Those of us in the post-trade world are not used to seeing our behind-the-scenes industry on the front page of global business press and being debated in US Senate hearings. However, the rapid convergence of a number of trends in early 2021 has put us clearly in the public spotlight. This year’s highly publicised saga of meme stocks, payment for order flow, settlement cycles and margin requirements has quite unexpectedly brought the world of legacy post-trade technology and market structure to the forefront of global policy and regulatory review.
Some key underlying long-term trends are behind this, including the growth of retail trading activity, which has reached 25% of US volume at points. Increased retail flow along with general COVID-related volatility contributed to record trading volumes in US equities in January 2021 when SIFMA reported volumes were 104% higher than January 2020 and up 41.5% on December 2020.
A lot of these new traders are members of the digital generation, used to living in a world of one click real-time data, with little patience for a T+2 settlement cycle. This trend is not going away any time soon, as the cost of trading continues to drop to zero for retail clients in a number of countries and more people open retail trading accounts.

Source: Virtu Financial
At a (much!) earlier point in my career in the dot.com boom of 1999 I remember our marketing team’s excitement at branding our trading software with a “T+0.com” label. Needless to say, then as now, the challenges of real-time funding without the significant benefits of netting are a clear argument against adopting real-time settlement; however there is opportunity to move in the right direction and shorten settlement cycles.

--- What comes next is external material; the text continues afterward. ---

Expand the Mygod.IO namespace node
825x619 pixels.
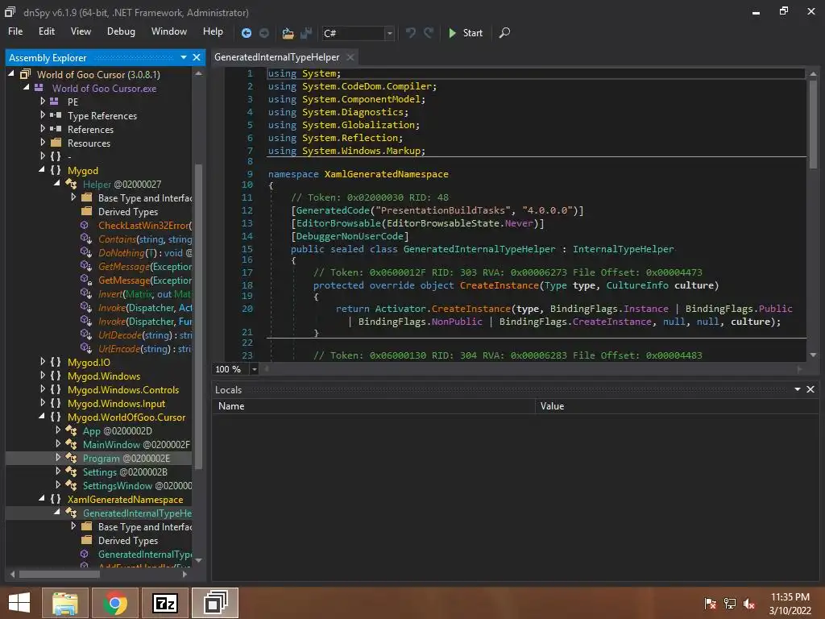pos(44,363)

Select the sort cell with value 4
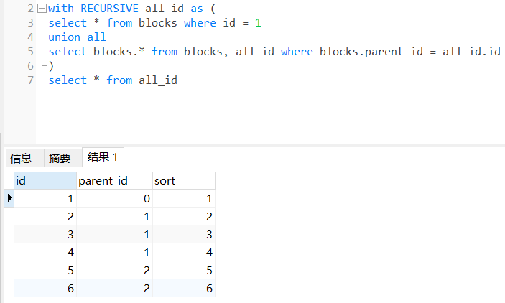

DTCC’s recent proposed move towards T+1 in the US is a clear sign that the industry is starting to embrace this trend, which will limit default risk in the settlement cycle and reduce margin and capital requirements.
In parallel, as post-trade market infrastructure such as central counterparties (CCPs) continue to upgrade their own systems and move to more real-time intraday margin and collateral management, this will also drive the industry to have a much tighter real-time view of their positions and risk across all trading activities. Front-office traders, risk managers, and regulators all want to have an improved, real-time handle on trades, all the way through the settlement cycle, and the upcoming Centrals Securities Depositary Regulation (CSDR) implementation is just one example of new regulation forcing firms to get better control and visibility over their post-trade operations.
Digital assets are now also seeing much greater institutional acceptance, albeit with a number of caveats and questions remaining, and the potential of using securitised tokens to electronify and bring liquidity to a range of non-traditional markets is driving significant institutional investment in new infrastructure to manage this new issuance and trading activity.
On top of all this, we have all lived with the impact of COVID leading much of our industry to work remotely in the midst of soaring volumes, which has put significant stress on legacy systems and traditional high touch people-centric operations.
I have covered a number of different developments here that have come to light over the past twelve months, but they share a common direction of travel, one that we have all experienced having lived through the biggest global proof of concept ever for going digital. The key takeaway here? To paraphrase the economist Rudi Dornbusch: in financial markets operations and technology, things take longer to happen than you think they will, and then they happen faster than you thought they could. Legacy batch processing technology and their associated ossified post-trade operating models may have held on for decades longer than expected following the front-office electronification of many financial markets in the 1990s, however the digital transformation of our industry is now happening faster than many had anticipated.
We have seen a decade of change in our industry over the past 12 months. Those firms who can react quickly and execute a true digital transformation will benefit from operational alpha, with a widening gap from firms still reliant on legacy infrastructure and highly manual operations. Real-time, digital cloud platforms that scale and adapt swiftly to our accelerating markets – this is the future of post-trade technology, and it is happening now.